■2014年2月
前回、副作用がきつかったので、薬を少し減量してもらう。
イリノテカンによると考えられる下痢が激しかったので、体表面積1平方メートルあたり180mgのところを150mgの割合で減量。
フルオロウラシルの急速静注は省略した。
1日目。
イリノテカンによるコリン作用対策で、吐き気止めとともに硫酸アトロピンをあらかじめ点滴する。
今回はCVポートを使ったので、オキサリプラチンによる腕、手先のしびれはすぐには出なかった。
イリノテカンに移ると、やはり今回もコリン作用があらわれた。
鼻水、発汗があらわれた。1回目よりひどかった。
病衣、ふとんまで汗でぐっしょり濡れてしまったので、交換する。
硫酸アトロピン追加点滴するとすぐに治まった。
早発性の下痢は今回あらわれなかった。
フルオロウラシルの持続静注は、今回携帯ポンプで行った。
外来通院で、2日目3日目が家でできるよう、円筒状の筒のなかに納めたゴム風船の収縮力により、点滴できるようにした装置である。
夜、ムカムカする。
のどの奥が腫れてるような感じがし、味覚がおかしくなった。
冷蔵庫の冷たいジュースを右手にもつとしびれた。オキサリプラチンによる末梢神経麻痺が出たものと考えられる。手袋を使うことにした。
2日目。
激しい倦怠感。前回は3,4日目に倦怠感が激しかったが、今回は1日前倒しの感じである。
ムカムカする。
食欲不振。バナナ、リンゴ程度しか食べられない。
右手のしびれが顕著。
脱毛が目立ってきた。これは1回目の副作用が今頃効いているのだろうと医師に言われた。
3日目。
激しい倦怠感。ベットから起きられず、看護師の問いかけに返事すらできなくなる。
食欲不振。バナナ、リンゴしか食えず。
絶対、FOLFIRINOXなんか2度とやるものかと思う。
4日目。
口内炎があらわれる。これも前回より1日前倒し。
食欲不振ながら、少しは食べられるようになる。バナナのほか、カップやきそば、いかみりん数枚。
5日目。
食欲はやや回復。サンドイッチ、ゼリー、いかみりん、リンゴ、ビーフシチューの肉2片。
遅発性の下痢が始まる。水便3回。
6日目。
食欲は回復。買ってきてもらった、SUBWAYのチーズローストチキンを食う。
下痢。
7日目。
下痢。水便4回。昨日食べたSUBWAYのチキンがほとんど未消化で出てくる。
腹がぎゅるぎゅる言う。飲んだり食べたりすると腸が反応してトイレに行きたくなる。
食欲はある。昼飯に助六寿司(いなり3個、巻き3個)たべる。
調子に乗って、晩飯に、1階の食堂でラーメンを食った。胃にもたれて苦しい。後悔する。
8日目。
この日は下痢が治まっていて、固形便がでた。
食欲旺盛。持ち込みの、バナナ、イチゴ、焼き鳥、フジッコの煮豆、SUBWAYのサンドイッチなどを食べる。
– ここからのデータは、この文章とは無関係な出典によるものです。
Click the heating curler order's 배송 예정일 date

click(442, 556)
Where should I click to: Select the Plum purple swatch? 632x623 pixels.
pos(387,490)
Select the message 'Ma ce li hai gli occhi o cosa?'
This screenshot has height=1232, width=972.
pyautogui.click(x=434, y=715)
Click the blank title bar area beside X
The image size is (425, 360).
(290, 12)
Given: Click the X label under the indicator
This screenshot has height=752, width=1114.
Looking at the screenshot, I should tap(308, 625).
病院食はほとんど食べない。味が薄い。味覚障害があるのかおいしく感じられない。外食やインスタント食品の味の濃いものが食べやすい。
9日目。
口内炎。
調子に乗って、焼きそばUFOと焼きそばパン (焼きそば重複しすぎ) を食う。
食べすぎで胃が痛くなった。
なぜか、この日、怒濤の下痢。水便9回。進撃の下痢。
10日目。
下痢傾向は続く。水便4回。
CTスキャン。
夜、衝撃の説明をうける。
原発膵癌は45mmであまり変わらず。
肝臓に20mmの転移あり。前回のCTの結果をもう一度見ると、すでに転移があり、今回大きくなっている。
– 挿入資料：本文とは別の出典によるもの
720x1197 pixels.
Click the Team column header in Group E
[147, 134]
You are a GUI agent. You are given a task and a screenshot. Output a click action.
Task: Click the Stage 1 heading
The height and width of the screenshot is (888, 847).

腹膜に5~8mmの転移3個あることが新たにわかった。
肺に炎症か腫瘍かわからない影があり、これは前回から縮小している。
切除不能の膵癌で、転移有り。ステージIVb。
見まがう事なき末期癌。
がーん。(だじゃれじゃないぞ!泣)
フォルフィリノックスは、すごい効いてる訳ではないが、効いてない無いわけでもないという判定。
複数腫瘍の長径の和の増大が20%以下であるから。
効いてないこともないから、フォルフィリノックスの3回目を実施してもよいし、
副作用がイヤなら、ジェムザールに変えてもよいとの医師のアドバイスがあった。
私の気持ちは、半々であった。次回までにどちらにするか決断することになった。
11日目。
下痢がつづく。水便4回。
12日目。
退院。
約1ヶ月かかり、フォルフィリノックスを2回実施して、副作用の出方を把握した。
あとは、通院による治療となる。
12月初旬に入院し、3月初旬になってしまった。
入院は3ヶ月にもなってしまった。長かった。
入院前前は、体重が74kgあり、ファミレスでハンバーグステーキを食っていたのに
今は手足の筋肉がそげ落ち、59kgにやせてしまい、メシもあまり食えなくなってしまった。
3ヶ月の間にボロボロに体力消耗してしまった。
病院に長くいればいるほど、病人になってしまう。
退院をしたものの、
根本治療をしたわけではなく、今後、よくて現状維持で、たぶん徐々に悪くなっていくと予想される。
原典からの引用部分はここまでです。